* PASSAGE SHOWN *
START

Print and digital publications

As of 2016, Jeff Wise has written one book and two shorter electronic-only publications:

 Extreme Fear: The Science of Your Mind in Danger (2009)—book, 256 pages
 The Plane That Wasn't There: Why We Haven't Found Malaysia Airlines Flight 370 (2015)—e-publication, 95 pages
 Fatal Descent: Andreas Lubitz and the Crash of Germanwings Flight 9525 (2015)—e-publication, 61 pages

Television

Jeff Wise has appeared as himself in several TV series and one TV movie, exploring and explaining science and history. His on-camera appearances are:
 TV Series Chelsea (2016): 1 episode
 TV Series Your Bleeped Up Brain (2013): 2 episodes
 TV Series The Indestructibles (2011): 2 episodes
 TV Movie Gates of Hell (2010)
 TV Series MH370: The Plane That Disappeared (2023)
 TV Series Mayday (2011)

He also produced the TV documentary:
 Gringo: The Dangerous Life of John McAfee'' (2016)

END

* MATERIAL *
START

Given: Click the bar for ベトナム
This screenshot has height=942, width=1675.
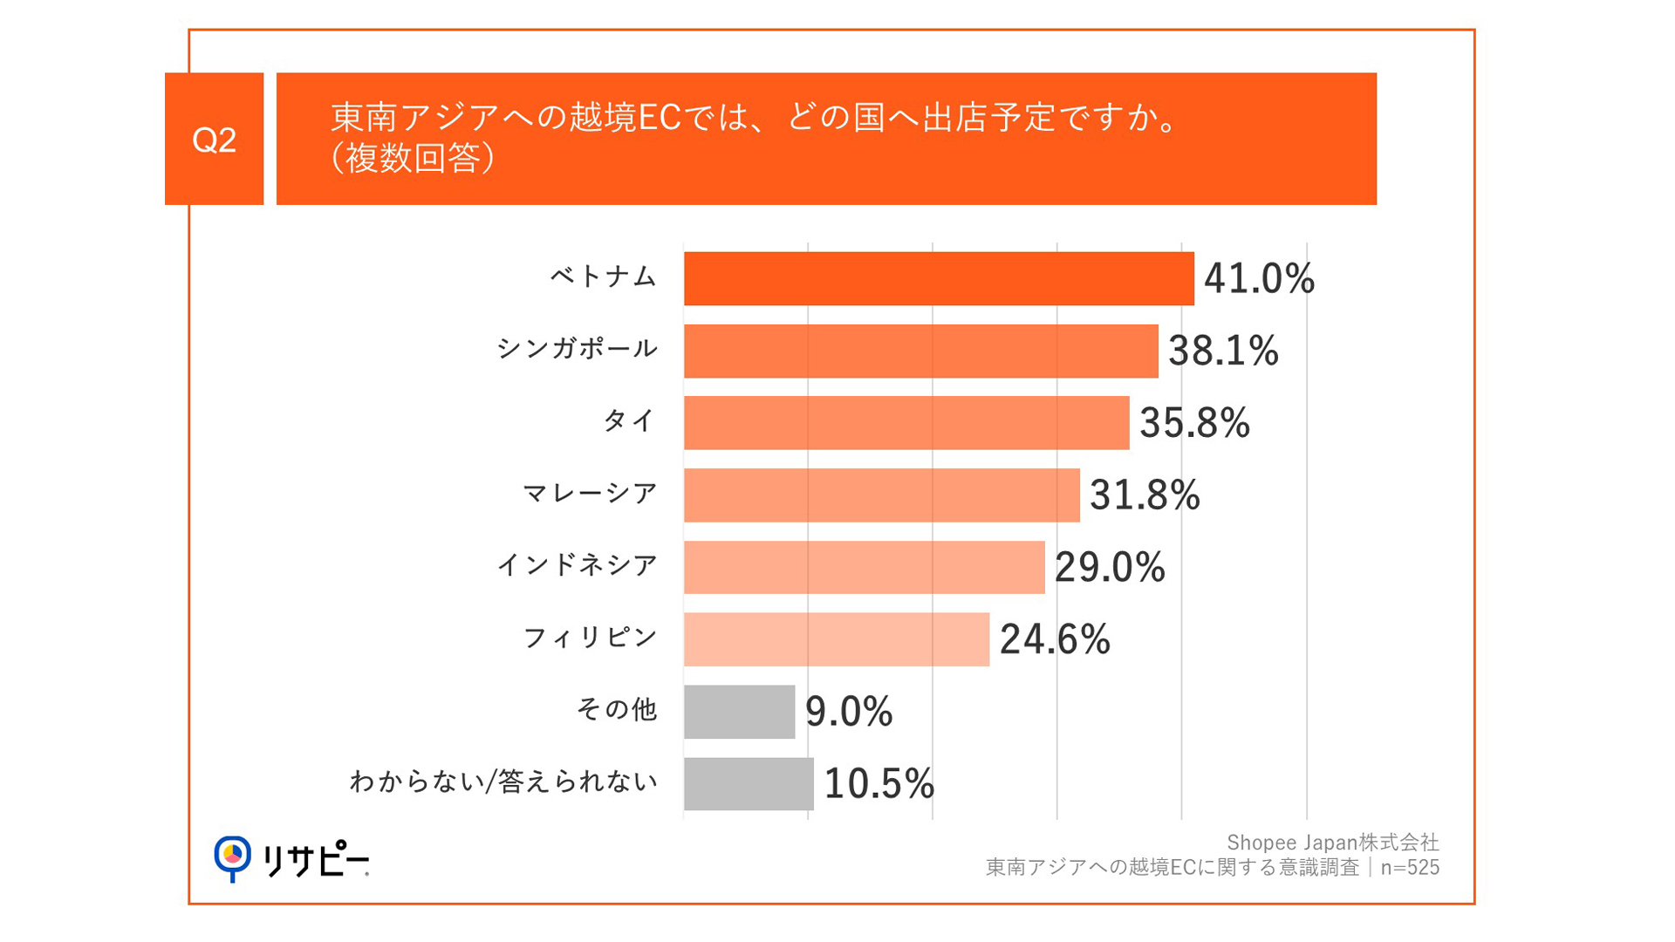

END

* BRIEF *
In the passage about Jeff Wise's publications and television work, how would you render this sentence in Spanish: "Jeff Wise has appeared as himself in several TV series and one TV movie, exploring and explaining science and history."

* EXERCISE RESPONSE *
Jeff Wise ha aparecido como él mismo en varias series de televisión y en una película para televisión, explorando y explicando la ciencia y la historia.